- **WHAT YOU NEED TO DO**
Reproduce, exactly and in full, the lines from the one with "Given: Toggle the Sour Cherry chip" through the one with "You are a GUI" in the data below; drop pictures.

- **DATASET RECORDS**
──────────────────────────────

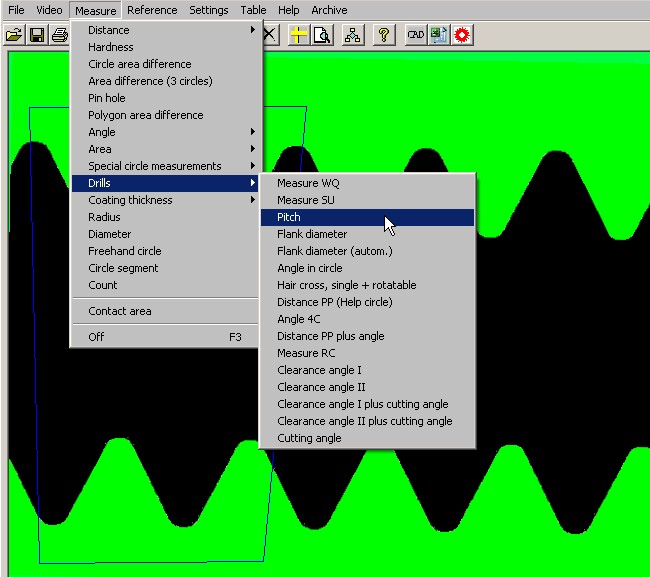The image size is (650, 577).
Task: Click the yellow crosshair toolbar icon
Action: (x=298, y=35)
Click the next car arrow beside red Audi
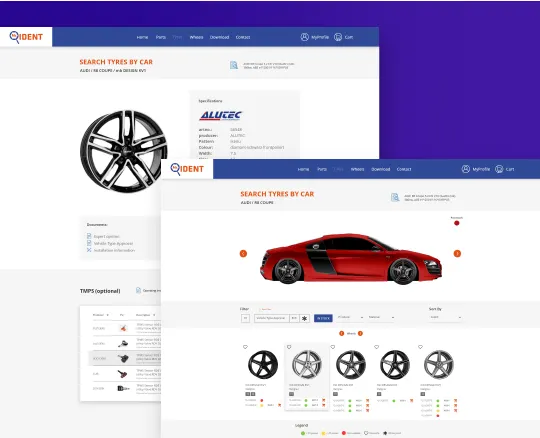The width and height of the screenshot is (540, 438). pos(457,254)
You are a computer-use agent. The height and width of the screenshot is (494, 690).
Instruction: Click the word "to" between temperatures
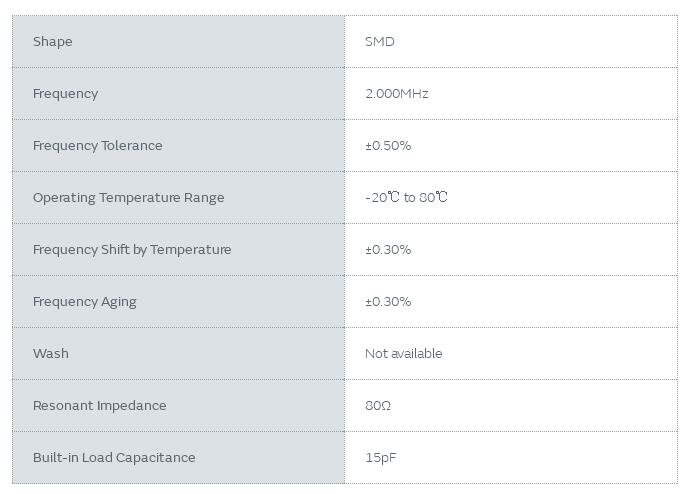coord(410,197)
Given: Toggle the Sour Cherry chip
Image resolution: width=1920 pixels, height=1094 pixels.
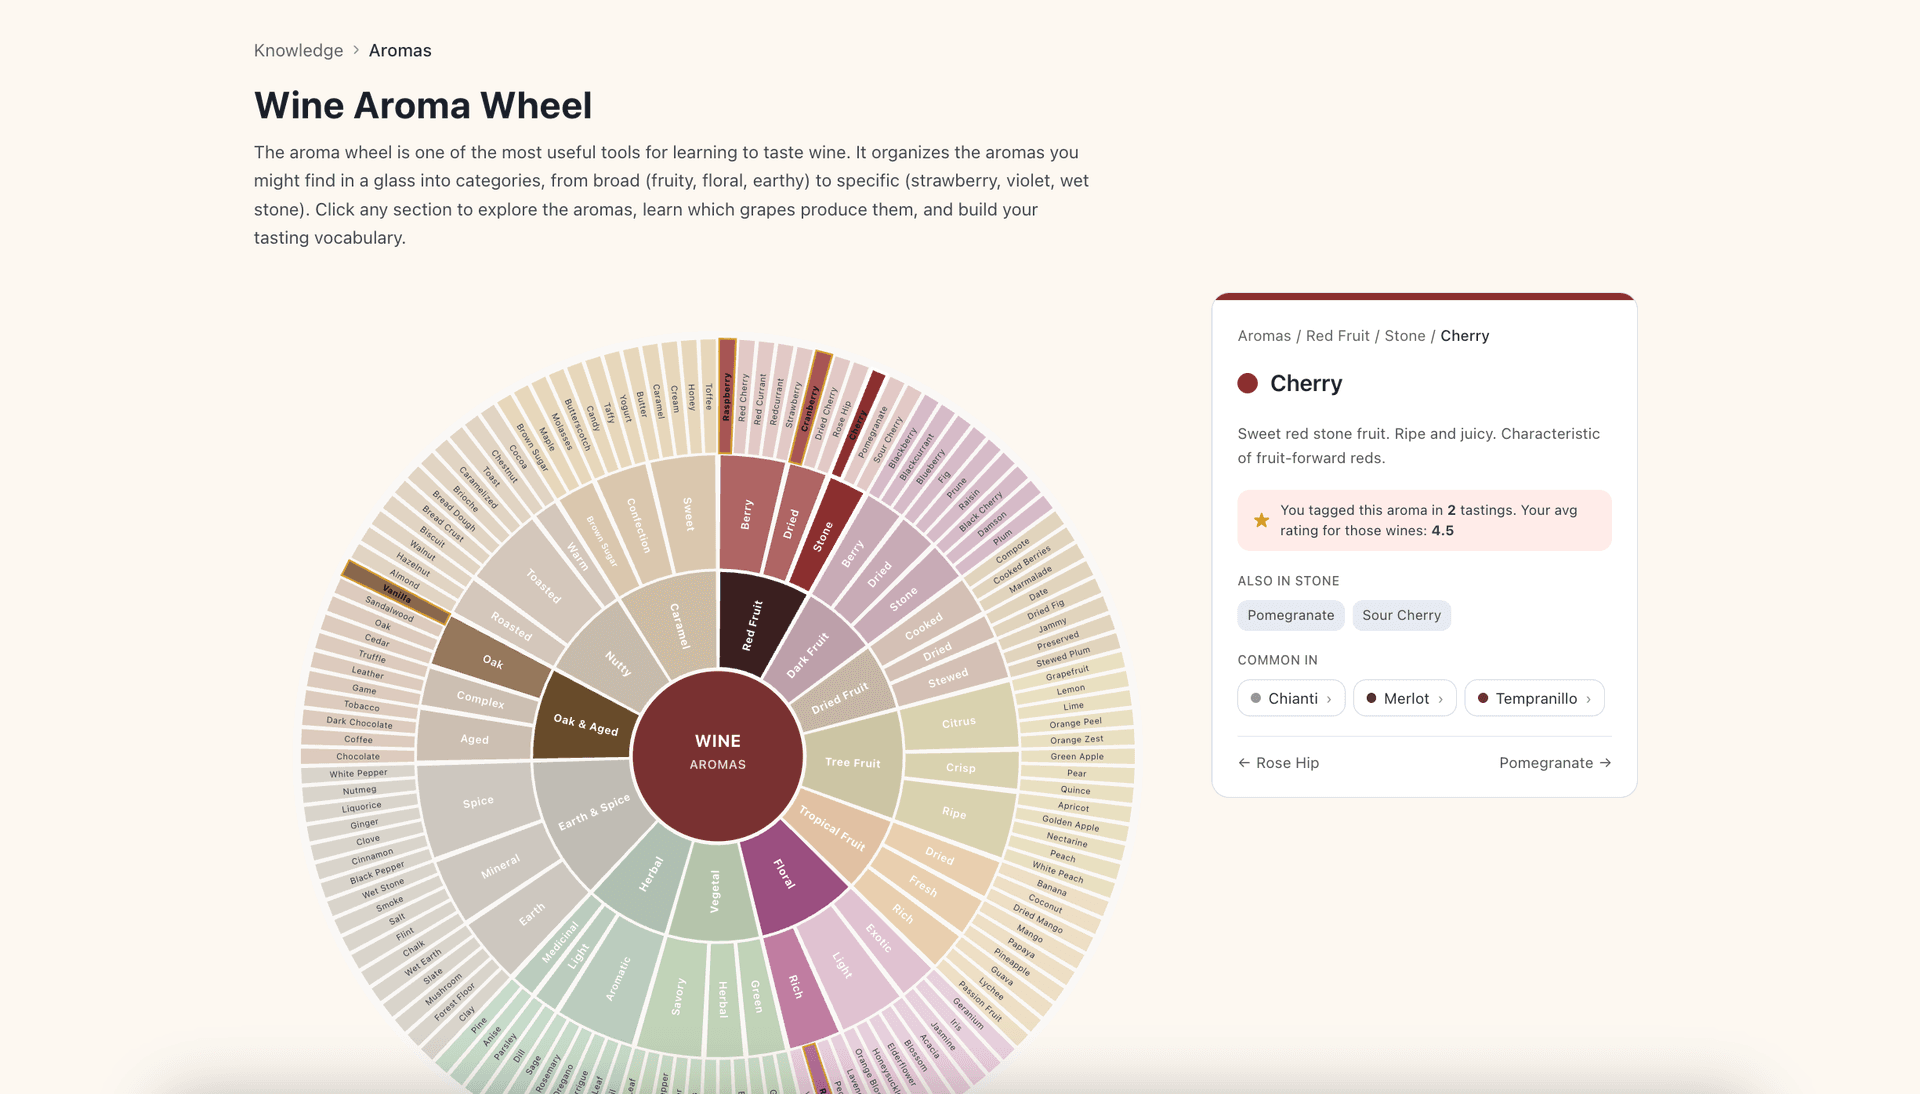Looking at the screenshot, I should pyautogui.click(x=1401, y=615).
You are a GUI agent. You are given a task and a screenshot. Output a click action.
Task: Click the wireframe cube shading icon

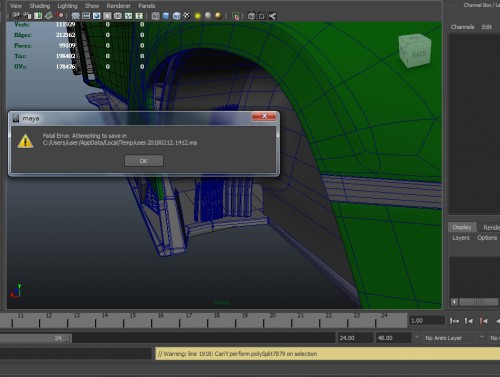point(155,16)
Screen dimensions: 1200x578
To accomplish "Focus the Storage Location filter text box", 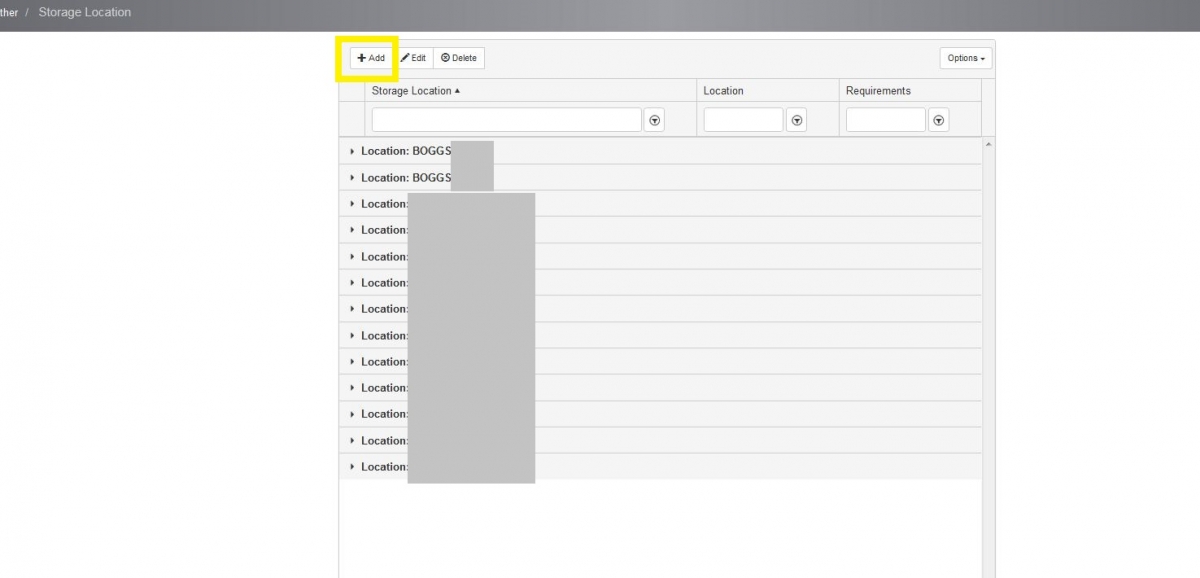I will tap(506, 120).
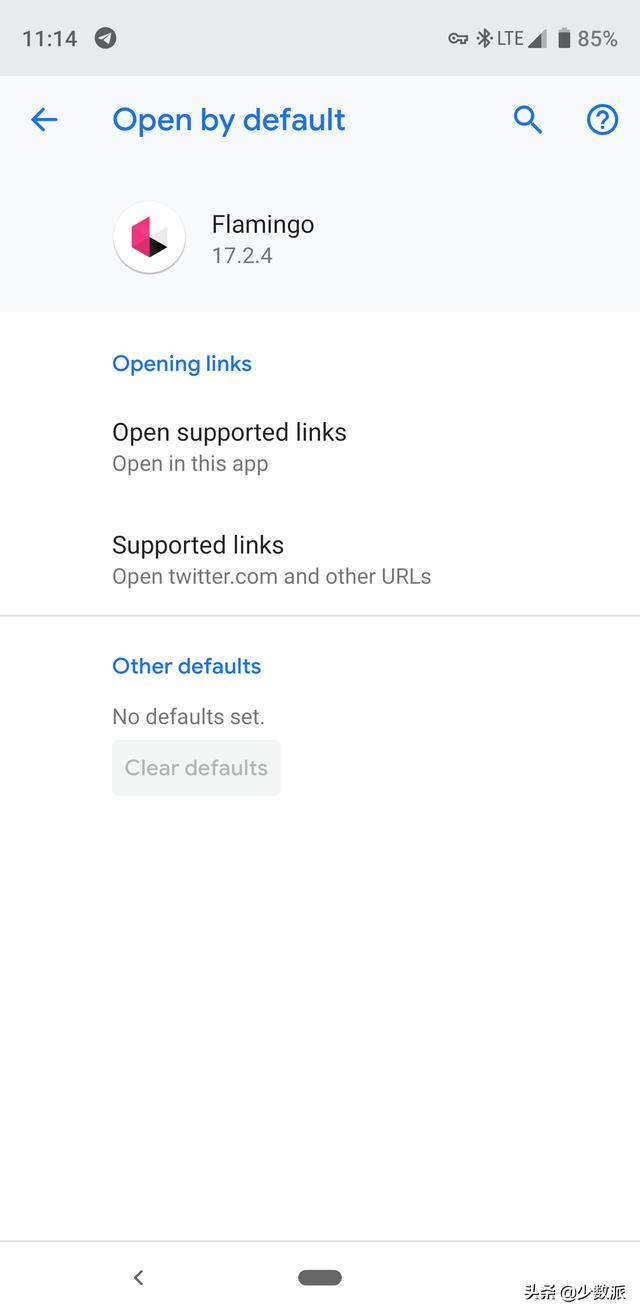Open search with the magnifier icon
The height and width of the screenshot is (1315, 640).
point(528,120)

──────────────────────────────

- **EXERCISE RESULT**
Given: Toggle the Sour Cherry chip
Image resolution: width=1920 pixels, height=1094 pixels.
Looking at the screenshot, I should pyautogui.click(x=1401, y=615).
You are a GUI agent. You are given a task and a screenshot. Output a click action.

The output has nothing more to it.